Since then the chronically unprofitable company's stock has stayed on the up, somehow (there hasn't been much fundamental news of note lately). It's risen to nearly the closing price on IPO day. The apparent hope when the ascent began was that Visa was grabbing an anchor stake, perhaps as a springboard to an acquisition.
But owners of either stock shouldn't get too excited/worried about a potential tie-up, in my opinion. Here's why.
Visa owns just under 4.2 million shares of Square's class B common stock, which are convertible to class A shares (i.e., the stock that's publicly traded). But it's not like the credit card giant picked up this stake recently -- it was purchased back in 2011.
By the terms of an agreement inked between the two companies when the investment was made, a maximum of 3.5 million shares and change may be converted to Class As.
True, this would give Visa in the neighborhood of a 10% stake in Square... but only if its other class B shareholders don't exercise their right to convert. That's a very big "if," as there are another 300 million or so class B shares, and their investors would surely be eager to morph those into A shares if Visa were to do so.
The credit card giant has been fairly quiet about why it invested in Square, perhaps that's why some investors' hopes have been lifted on this latest news.
However, nothing it has said implies that it is eager to own the company, or even become a major shareholder. "We believe that Square helps to drive acceptance of payment cards in a segment that has been historically underserved," a Visa spokesman said at the time of the purchase.
In other words, Square's solutions boost the payment volume flowing to Visa.
As the operator of a so-called "open-loop" system -- i.e., it acts only as a processor of transactions, not as the entity actually extending the credit, as American Express or Discover Financial Services do -- the name of the game for Visa is volume.
Why? Because in contrast to American Express and Discover, Visa doesn't have the revenue streams of card fees and interest on credit provided. As basically a payments middleman, it depends on the amount of purchases made by card holders.

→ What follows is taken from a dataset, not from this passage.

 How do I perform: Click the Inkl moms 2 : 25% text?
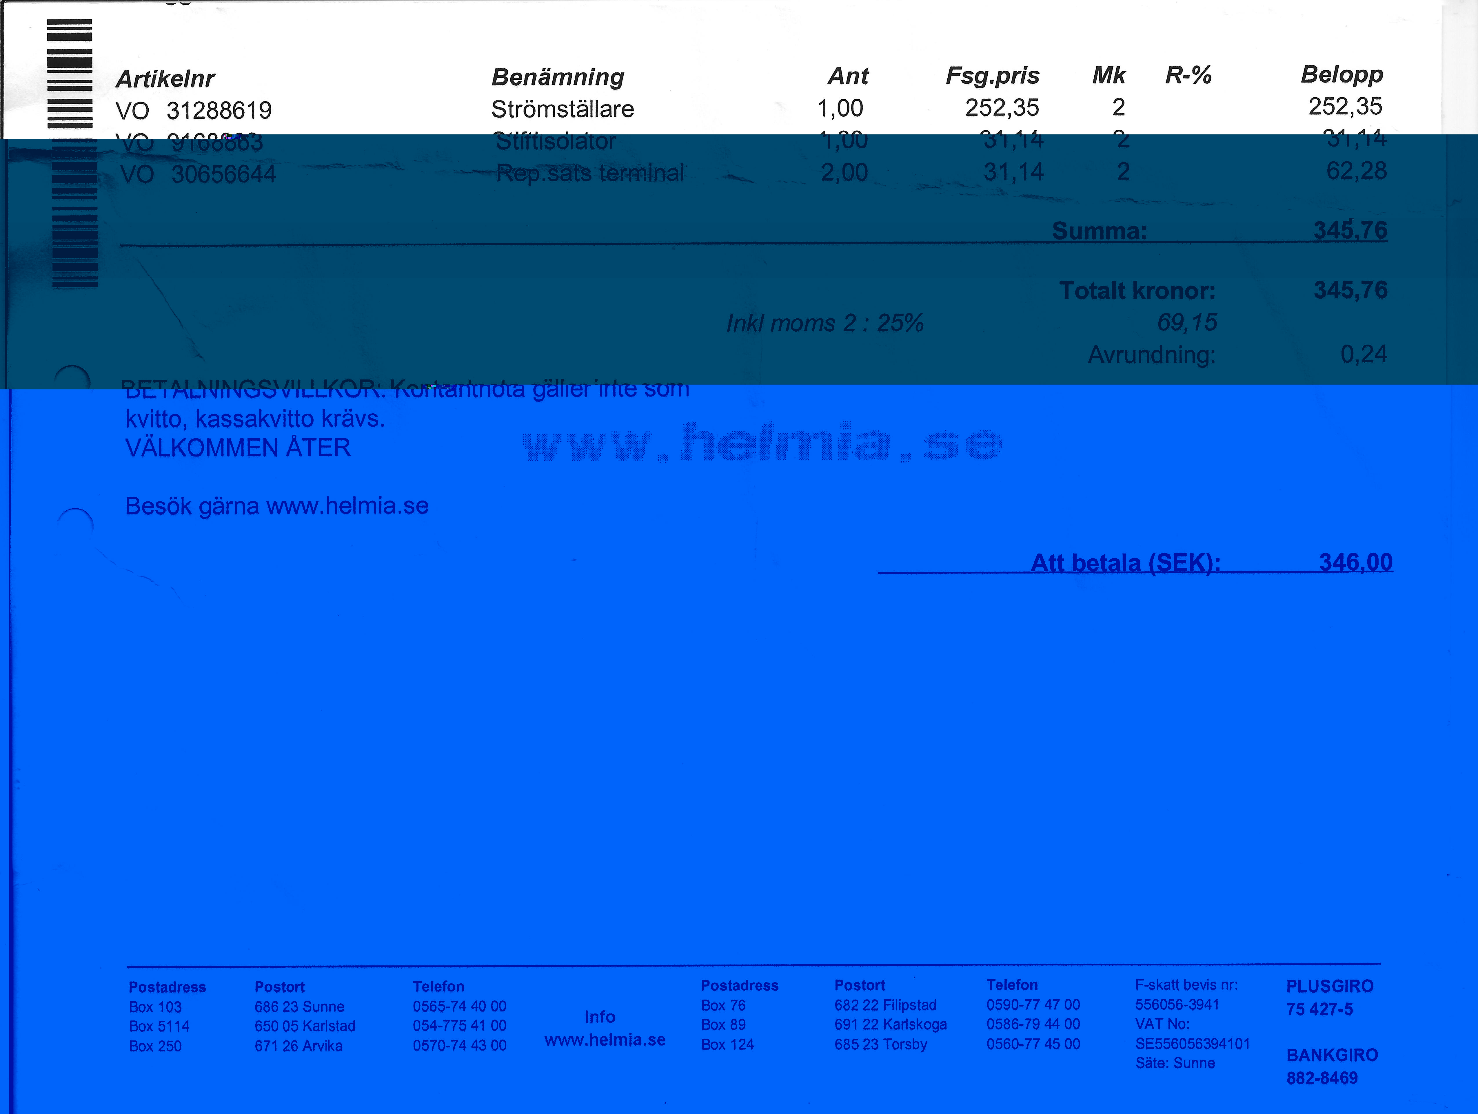825,323
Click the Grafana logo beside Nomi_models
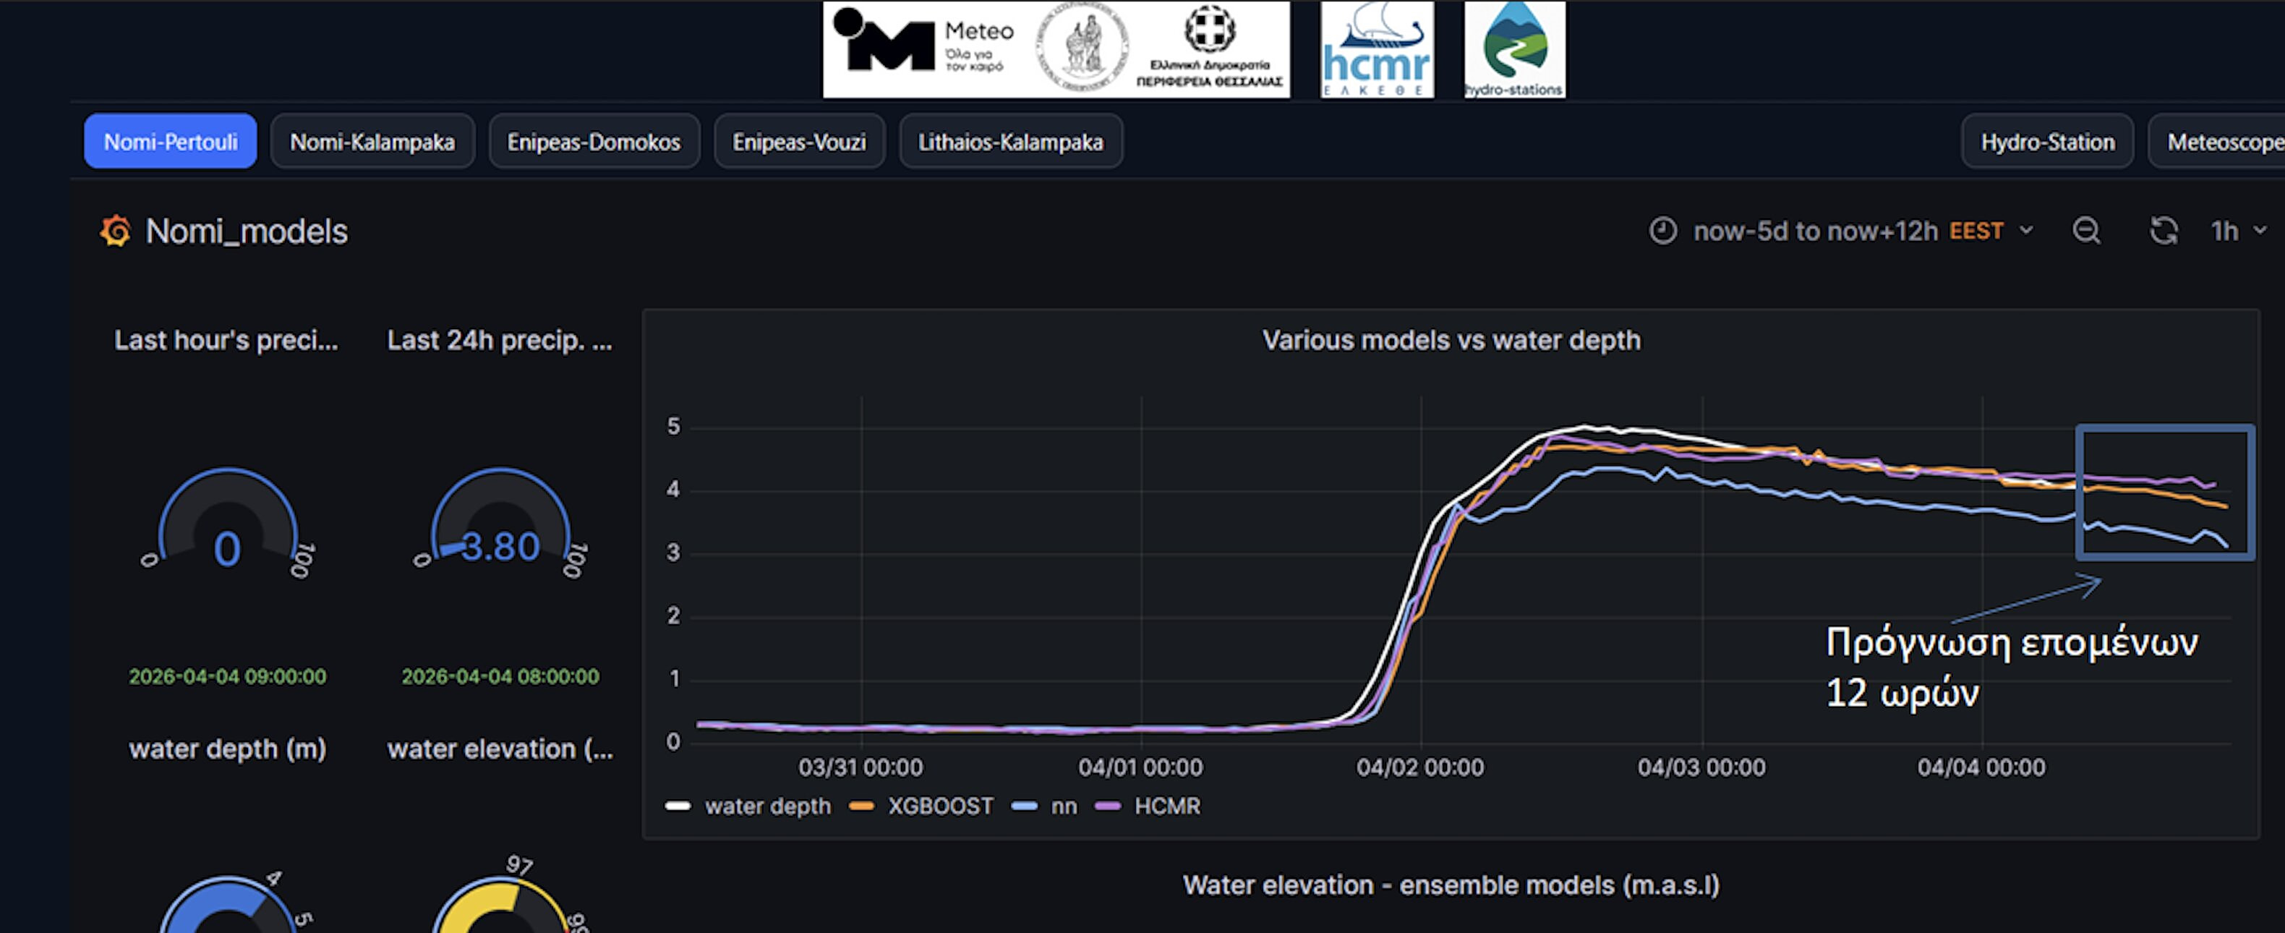The image size is (2285, 933). point(115,231)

So I fervently believe that Visa took that Square stake in order to enhance the reputation of the then-early stage company, and give it a better chance to succeed. This, in turn, provided another channel from which the company could draw revenue without getting directly involved in managing or otherwise participating in another processing business.
It was an opportunistic and low-risk move for Visa, and it apparently worked. But investors shouldn't consider it to be much more than that. They certainly shouldn't think it means Visa wants to get more deeply involved in Square.
The landscape may change if Square reports eye-popping numbers when it posts its Q4 and fiscal 2015 on Wednesday. The consensus analyst estimate is for yet another loss (of $0.13 per share), so a deep change in the fundamentals -- say, a sudden lurch into the black -- is unlikely.